Der Mensch im Fokus
Noch zählt es zum Alltag: das Studium einer Gebrauchsanweisung, um ein neues Gerät in Gang zu setzen. Oft gelingt dies nur mit Hilfe eines Experten. Technik schlägt Mensch – eine frustrierende Erfahrung. Das ändert sich gerade. Eine ganzheitliche Methode macht Karriere: Design Thinking. Prof. Dr. Ivonne Preusser hat sie im Lernportfolio des Studiengangs Markt- und Medienforschung verankert.
Was bedeutet Design Thinking?
Design Thinking beschreibt eine systematische Herangehensweise an komplexe Fragestellungen. Im Mittelpunkt der Arbeit stehen dabei die Bedürfnisse der Kunden und Nutzer. Mit dem Ziel, gänzlich neue Problemlösungen zu entwickeln, verbindet Design Thinking einen strukturierten Prozess und bewährte Methoden verschiedener Disziplinen mit effizienter Teamarbeit. Das Ergebnis sind nutzerzentrierte Innovationen und eine neue Arbeitskultur.
Welche Relevanz hat dieser Ansatz?
Das Verhalten der Kunden und deren Bedürfnisse zu verstehen, ist zu einem zentralen Wettbewerbsfaktor für Unternehmen im heutigen Wirtschaftsumfeld geworden. Nicht nur vor dem Hintergrund von steigendem Innovations- und Wettbewerbsdruck werden nutzerzentrierte Herangehensweisen, höhere Agilität und Kreativität sowie Geschäftsmodelle, die konsequent auf den Kundenutzen ausgerichtet sind, zu Zielgrössen für Unternehmen. In den letzten Jahren hat Design-Thinking daher zunehmend an Bedeutung gewonnen und wird für vielfältige Fragestellungen und Problembereiche angewandt, etwa in der Produkt- und Serviceentwicklung, bei Prozessgestaltungen, bei Strategieentwicklung und im Change-Management.
Warum ist es gerade in der Markt-und Medienforschung wichtig, diese Methode anzuwenden?
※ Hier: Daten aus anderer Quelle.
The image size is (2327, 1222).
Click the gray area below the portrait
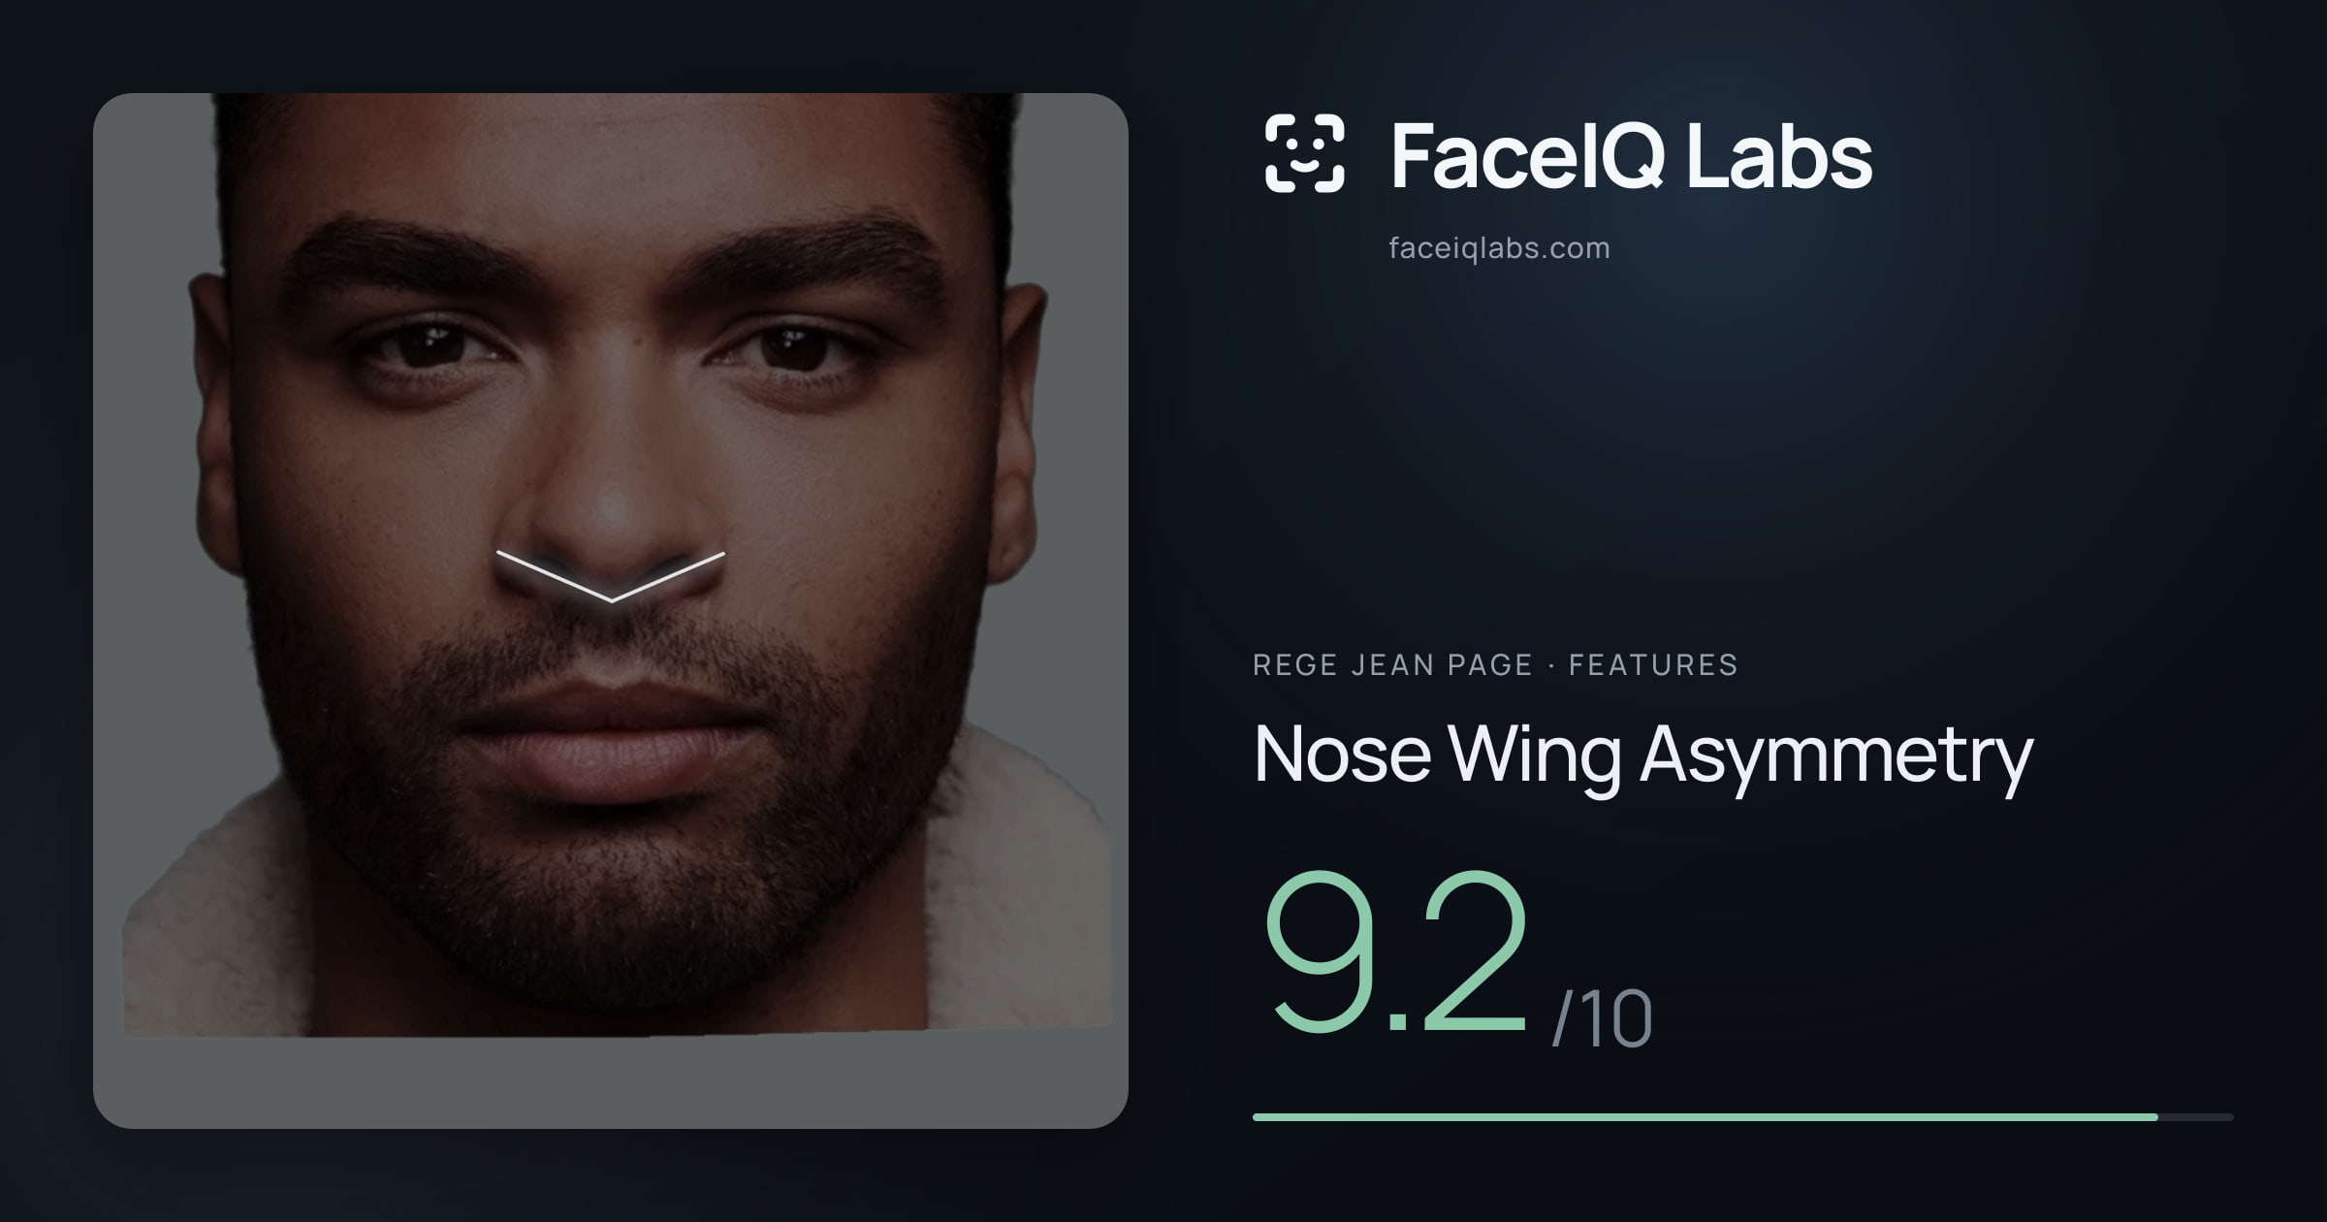611,1081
Markt- und Medienforschung ist ein originäres Anwendungsfeld für Design Thinking. Die Erforschung von Konsumenten- und Nutzerbedürfnissen, die Entwicklung kundenorientierter Produkte sowie auch das Testen von Konzepten und Prototypen bei den Zielgruppen gehören zum Aufgabenspektrum der Markt- und Medienforschung. Das im Design Thinking verankerte „Hineinversetzen“ in den Kunden dient dem Ziel, eine auf den Nutzer ausgerichtete Lösung zu entwickeln und stellt damit die potenziellen Kunden und Konsumenten ins Zentrum der Aktivitäten. Forschung ist eine zentrale Aufgabe innerhalb des Prozesses. Der Ansatz passt beispielsweise auch, um aktuelle Herausforderungen im Marketing zu bearbeiten, wo die Beziehungen zu Kunden – anstelle des Produkts – zunehmend in den Fokus rücken.
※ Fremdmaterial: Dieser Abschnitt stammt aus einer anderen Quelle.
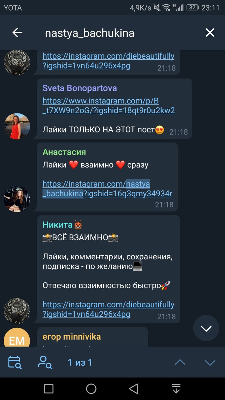
Task: Open Никита's diebeautifully Instagram link
Action: click(108, 309)
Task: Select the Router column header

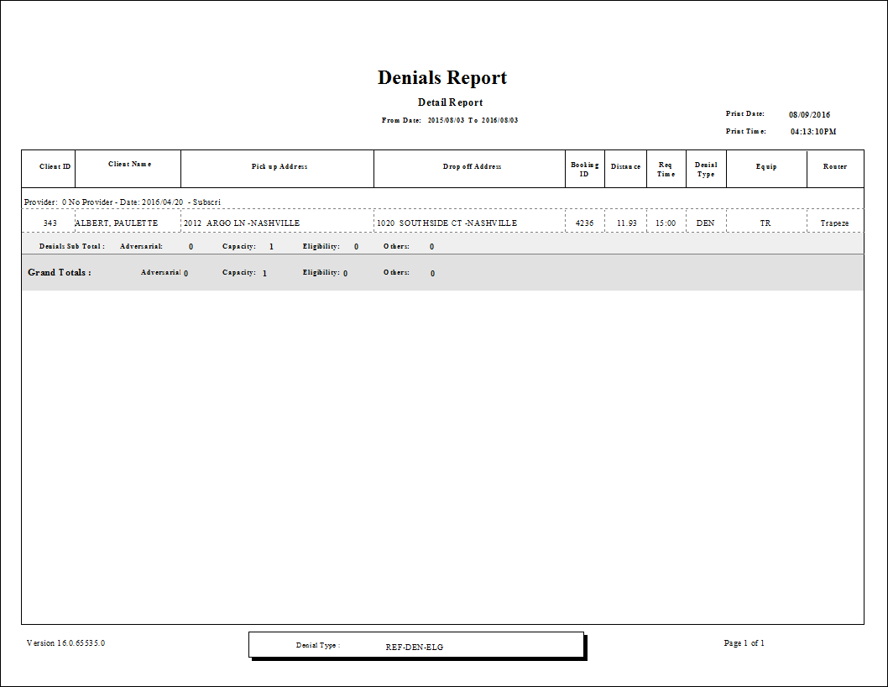Action: [x=836, y=167]
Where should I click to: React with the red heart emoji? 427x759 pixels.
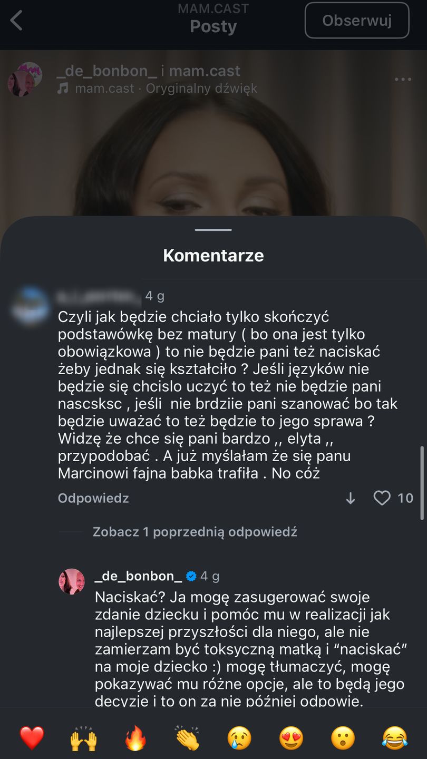(32, 738)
Welchen Einfluss hatten Google, Amazon, Facebook, Apple auf den Paradigmenwechsel hin zu nutzerorientiertem Denken?
Insbesondere diese Unternehmen aus dem Silicon Valley gelten als treibende Kraft für diesen Paradigmenwechsel. So werden Apple oder Google häufig als Beispiele für nutzerorientierte oder agile Entwicklung genannt. Denn diese Unternehmen haben geschafft, was erfolgreiche Unternehmen ausmacht: Sie vereinen die konsequente Nutzerorientierung in der Produktentwicklung mit einer entsprechenden Unternehmenskultur. Ein weiteres Beispiel ist der Autobauer Tesla. Design Thinking wird zunehmend auch von deutschen Unternehmen wie Telekom, BMW oder der Deutschen Bank angewendet.
Wird sich Design Thinking weiter durchsetzen? Oder sehen Sie für diesen Ansatz „natürliche Grenzen“?
Eine Ausweitung auf andere Bereiche – wie etwa den Non-Profit- oder den Bildungssektor – ist vor dem Hintergrund des digitalen Wandels und den damit auch einhergehenden Veränderungen der Arbeits- und Lebenswelten anzunehmen. Die weltweite Zunahme des Dienstleitungssektors und die gesellschaftlichen Herausforderungen, die zunehmend auch soziale Innovationen erfordern – tragen derzeit ebenfalls zur Ausweitung dieser „human-centered“-Design-Ansätze bei. Es werden beispielsweise anhand solcher „menschenorientierten“ Denk- und Arbeitsweisen auch Fragestellungen etwa in (Gesundheits-)Prävention sowie im Entwicklungs- und Migrationsbereich bearbeitet.